The Association between Educational Attainment and Patterns of Emergency Department Utilization among Adults with Sickle Cell Disease

Research output: Contribution to journalArticle

Abstract

Purpose: Patients with low educational attainment may be at increased risk for unplanned health care utilization. This study aimed to determine what factors are related to emergency department (ED) visits in hopes of guiding treatments and early interventions. Methods: At two medical centers in the Mid-Atlantic United States, 258 adults with sickle cell disease aged 19–70 years participated in a retrospective study where we examined whether education level is independently associated with ED visits after accounting for other socioeconomic status (SES) variables, such as pain and disease severity and psychosocial functioning.
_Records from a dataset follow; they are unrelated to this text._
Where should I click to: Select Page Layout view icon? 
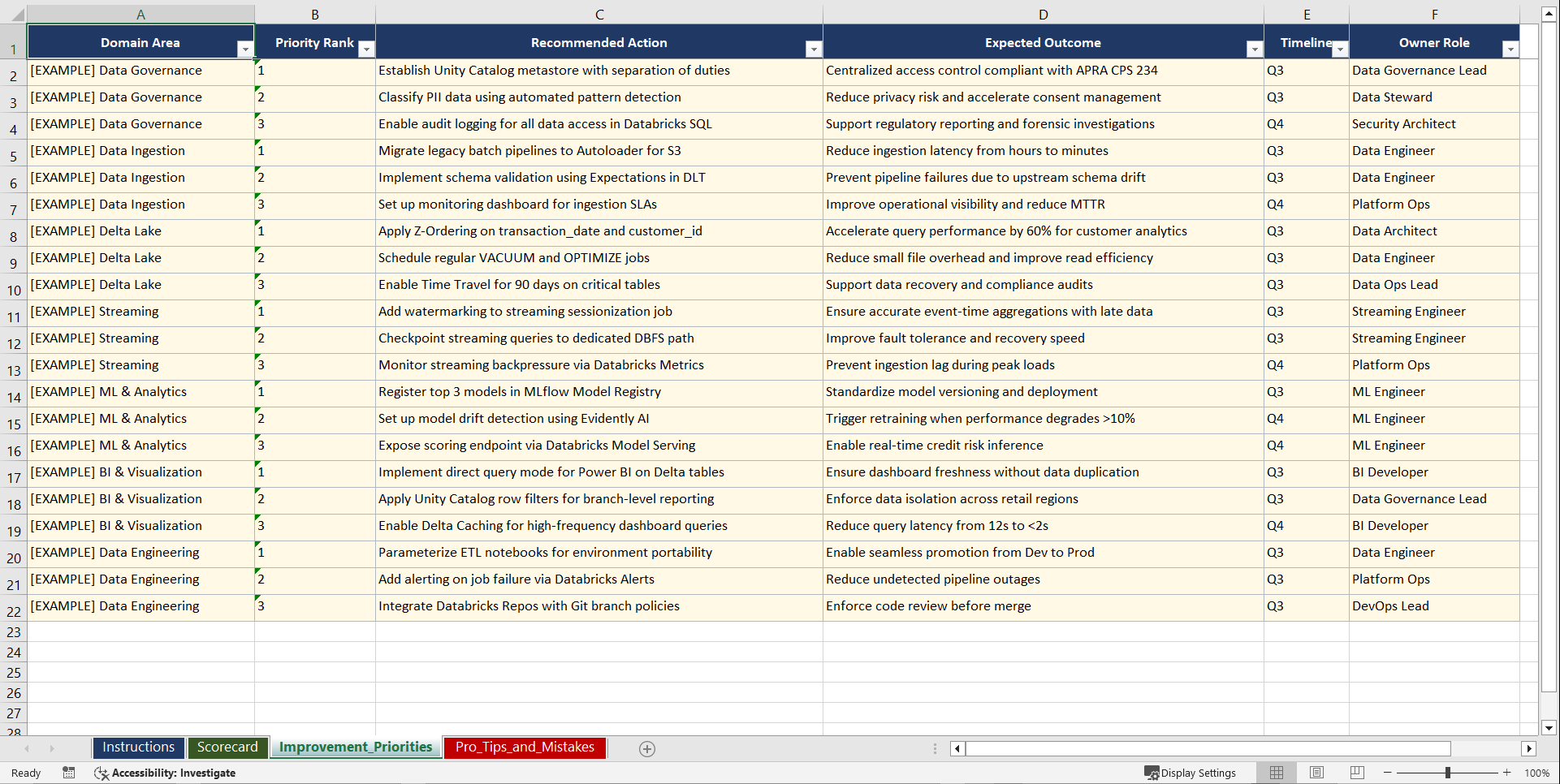coord(1316,772)
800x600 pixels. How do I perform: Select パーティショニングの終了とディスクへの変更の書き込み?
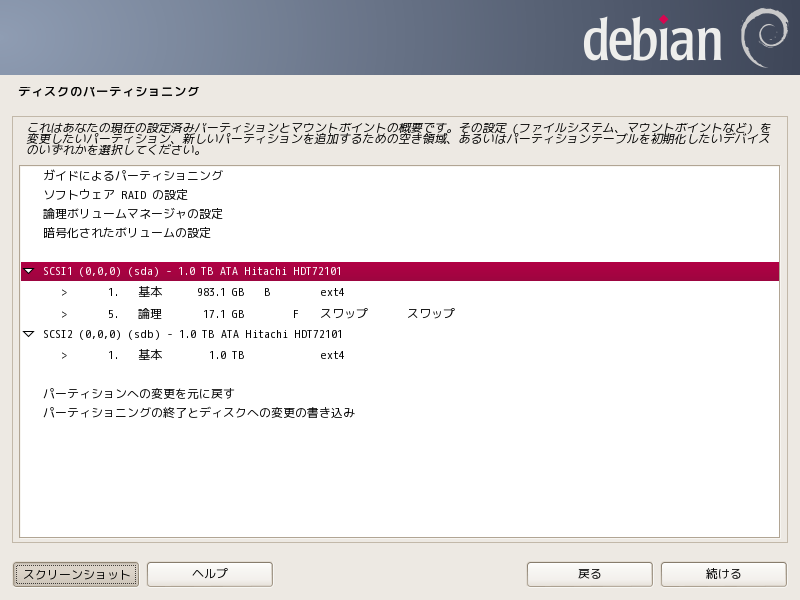[198, 413]
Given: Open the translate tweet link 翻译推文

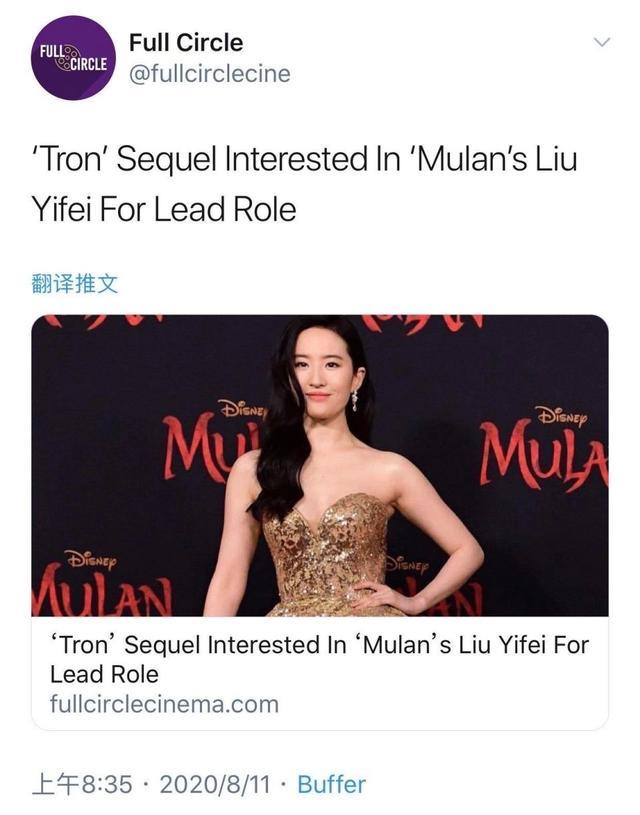Looking at the screenshot, I should (x=54, y=282).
Results: The data showed that patients without a high school education visited the ED three times as frequently as patients with post secondary education. Controlling for poverty and employment status decreased the effect of education on ED visits by 33.24 %. Further controlling for disease severity and/or psychosocial functioning could not account for the remaining association between education and ED visits, suggesting that education is independently associated with potentially avoidable emergency care. Conclusions: Early interventions addressing disparities in academic performance, especially for those children most at risk, may lead to improved long-term health outcomes in this population.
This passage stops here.